*Task directions*
In the forum thread on key management speed below, copy everything from "KeyMgt functions was" down to "stage variable calculations." word for word.

*Text passage*
+-------+
KeyMgt functions was identified to be the blocker after adding debug params and disabling other transforms...I was pretty shocked to find that - initially I was suspecting CRC32 or stage variable calculations.

[quote="rasi"]Second you cannot measure the performance like this. Performance depends on many factors your job design, number of jobs running at the same time, network, cpu hard disk etc.
[/quote]

Posted: Wed Mar 29, 2006 10:34 pm
by balajisr
Keymgt functions uses common blocks. I read that it is better to avoid common blocks. Does this also imply that it is better to avoid keymgt functions and rather user @OUTROWNUM or any other alternative?

Posted: Wed Mar 29, 2006 10:45 pm
by rachelsu
Where did you read that? Can you provide the link here? :?:

From what I've tested, I would say KeyMgt is much slower than @OUTROWNUM or DB key generation functions...

[quote="balajisr"]Keymgt functions uses common blocks. I read that it is better to avoid common blocks. Does this also imply that it is better to avoid keymgt functions and rather user @OUTROWNUM or any other alternative?[/quote]

Posted: Wed Mar 29, 2006 10:50 pm
by balajisr
rachelsu wrote:Where did you read that? Can you provide the link here? :?:

From what I've tested, I would say KeyMgt is much slower than @OUTROWNUM or DB key generation functions...
balajisr wrote:Keymgt functions uses common blocks. I read that it is better to avoid common blocks. Does this also imply that it is better to avoid keymgt functions and rather user @OUTROWNUM or any other alternative?
page 2-12 of server job developer guide which talks about improving performance using in process and inter process.

I agree with you that KeyMgt as far as I know is slower than other alternatives.

Posted: Wed Mar 29, 2006 10:53 pm
by rachelsu
:oops: I didn't go through it in detail. Thanks for the reminder!

Posted: Thu Mar 30, 2006 1:02 am
by ArndW
Rachel,

try writing a job that reads a sequential file, uses the key management routines and wrietes to a sequential file (or to a sequential file in /dev/null) to see the actual speed on your system. The speeds should not be 24 rows per second, even on an overloaded system. Most system should give results over 10K rows/sec at a minimum.
+-------+
*Source excerpt*

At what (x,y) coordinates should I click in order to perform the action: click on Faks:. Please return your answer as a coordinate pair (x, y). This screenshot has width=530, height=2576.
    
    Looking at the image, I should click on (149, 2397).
+-------+
*Solution*
KeyMgt functions was identified to be the blocker after adding debug params and disabling other transforms...I was pretty shocked to find that - initially I was suspecting CRC32 or stage variable calculations.